■ Passage given:
──────────────────────────────

Corruption burgeoned under Mugabe, says Gilpin, and was evident for example in allocation of prime crop land confiscated from white farmers to ruling party members and allies with little or no experience in agriculture.
The USIP briefing found that politics and economics were “very closely intertwined in Zimbabwe…. Bad governance has fostered a culture of impunity and helped reinforce the political and economic muscle of the regime’s leadership. This group has become deeply vested in the status quo. They have demonstrated a capacity to do whatever it takes to maintain their privileged positions, which guarantee unfettered access to wealth and power - at the expense of the vast majority of Zimbabweans.”
Gilpin says president Mugabe’s “very close relationship” with Zimbabwe’s armed forces has “exacerbated the fiscal pressures” in the country, as it’s resulted in the state spending a lot of money on the security sectors, and reducing spending on sectors such as health, education and job creation.
According to Bernard Harborne, Lead Conflict Specialist at the World Bank, Zimbabwe’s military and its leaders have been “major beneficiaries” of government “quasi-fiscal excesses.”
“Substantial transfers and subsidies are made to keep them loyal and in check. This fiscal drain has reinforced the regime-focused nature of the military and cultivated a culture of entitlement,” Harborne says.
He adds that fiscal reform in Zimbabwe will have “profound ramifications” for the country’s armed forces.
Gilpin says the “paradox” in Zimbabwe presently is that certain people in the country are getting rich directly as a result of the chaotic state of the economy.
“Wherever you have economic policies that impose controls on currency and trade, those with access to the levers of power are able to use that for their benefit. They control trade; they impose premiums on currency transactions. Those are the people who are making the most money. The few who have access to political power use that to derive vast economic benefit.”
The effect of this, Gilpin explains, is that Zimbabwe’s dollar continues to weaken and inflation rises, “meaning that the ordinary Zimbabwean earns less every day for the same amount of work, and their savings – particularly if it’s in local currency – is devalued on an ongoing basis.”
Foreign investments still pouring in
Yet as the economic situation has progressively worsened for Zimbabwe’s citizens, large investments have continued to flow into the country.

──────────────────────────────

Dataset records:
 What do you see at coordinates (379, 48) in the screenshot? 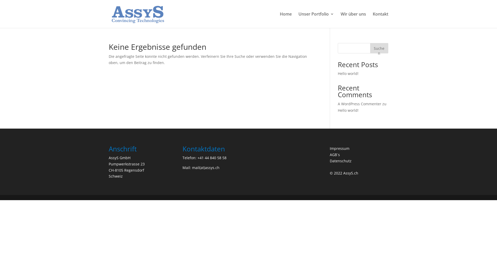
I see `'Suchen'` at bounding box center [379, 48].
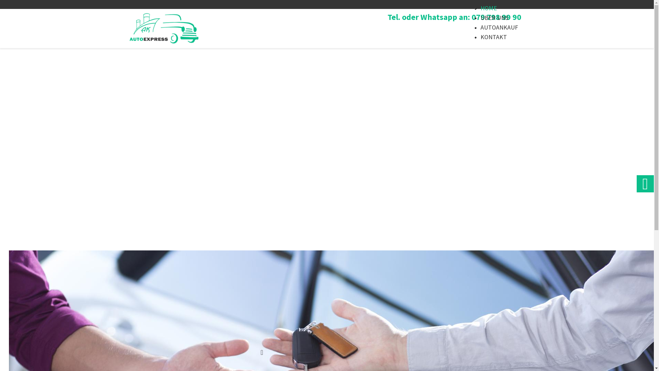 This screenshot has height=371, width=659. Describe the element at coordinates (361, 352) in the screenshot. I see `'info@ak-autoexpress.ch'` at that location.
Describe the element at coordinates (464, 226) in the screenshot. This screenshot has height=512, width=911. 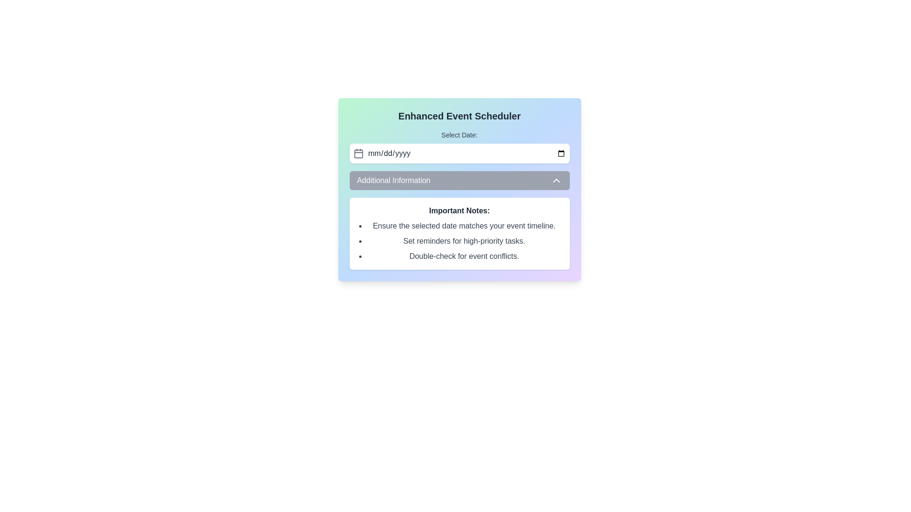
I see `informational guidance text located as the first item in the bulleted list under the heading 'Important Notes:' in the lower section of the UI interface` at that location.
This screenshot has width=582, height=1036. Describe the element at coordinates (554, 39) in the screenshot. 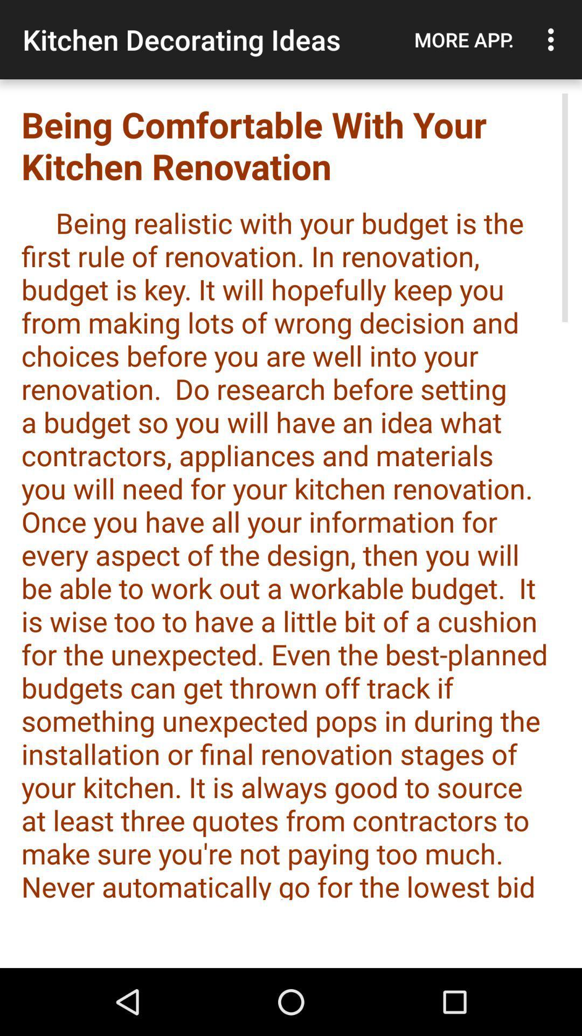

I see `icon above being comfortable with icon` at that location.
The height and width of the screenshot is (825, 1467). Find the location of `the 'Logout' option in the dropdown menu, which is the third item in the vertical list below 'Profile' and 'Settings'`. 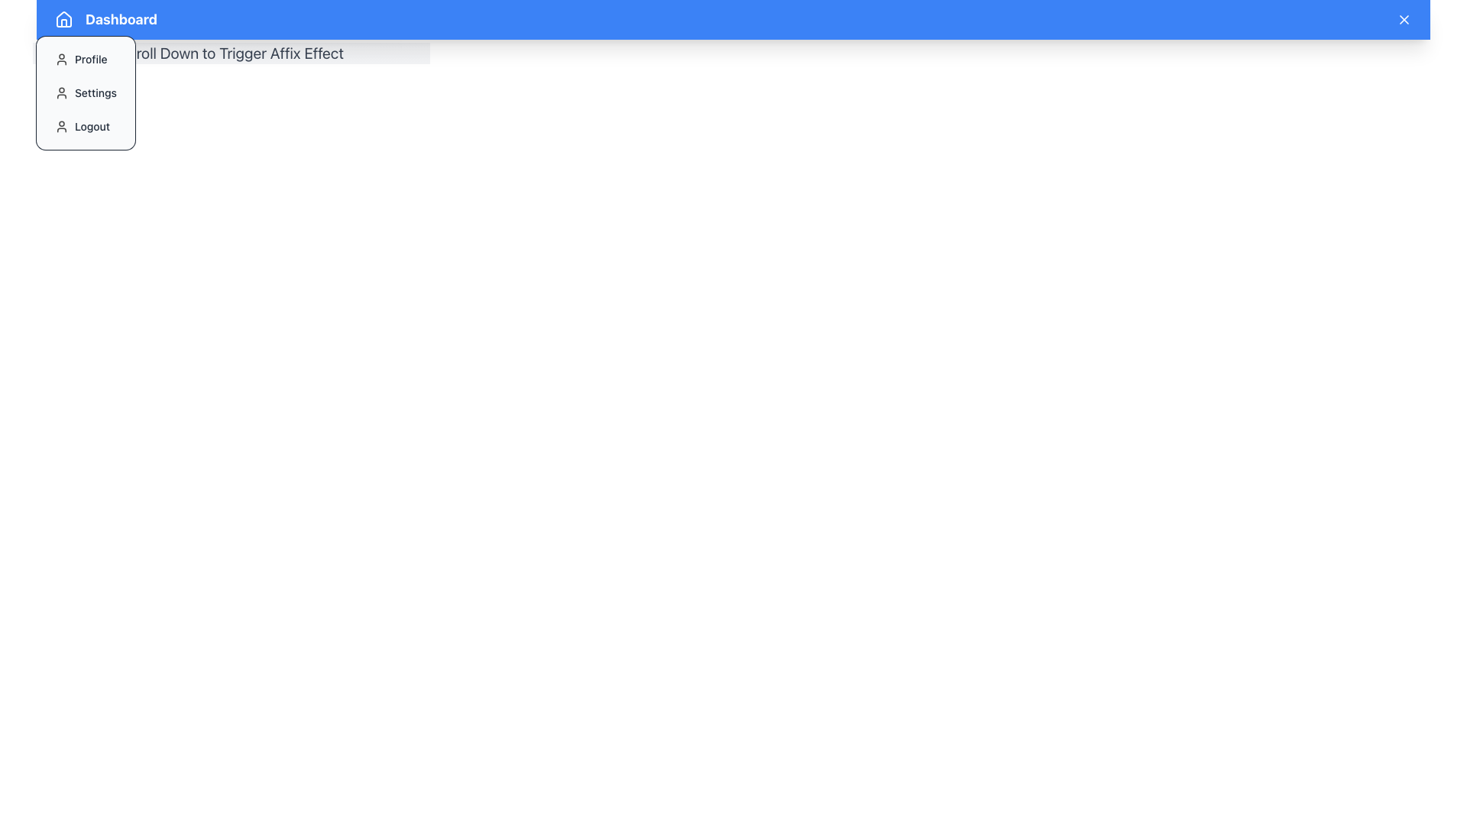

the 'Logout' option in the dropdown menu, which is the third item in the vertical list below 'Profile' and 'Settings' is located at coordinates (85, 125).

──────────────────────────────

■ Set exercise:
Reproduce word for word the part of the passage on Zimbabwe's economy above that opens with the words containing "The effect of" and closes with "into the country.". The data bear no relation to the passage on Zimbabwe's economy.

■ Correct response:
The effect of this, Gilpin explains, is that Zimbabwe’s dollar continues to weaken and inflation rises, “meaning that the ordinary Zimbabwean earns less every day for the same amount of work, and their savings – particularly if it’s in local currency – is devalued on an ongoing basis.”
Foreign investments still pouring in
Yet as the economic situation has progressively worsened for Zimbabwe’s citizens, large investments have continued to flow into the country.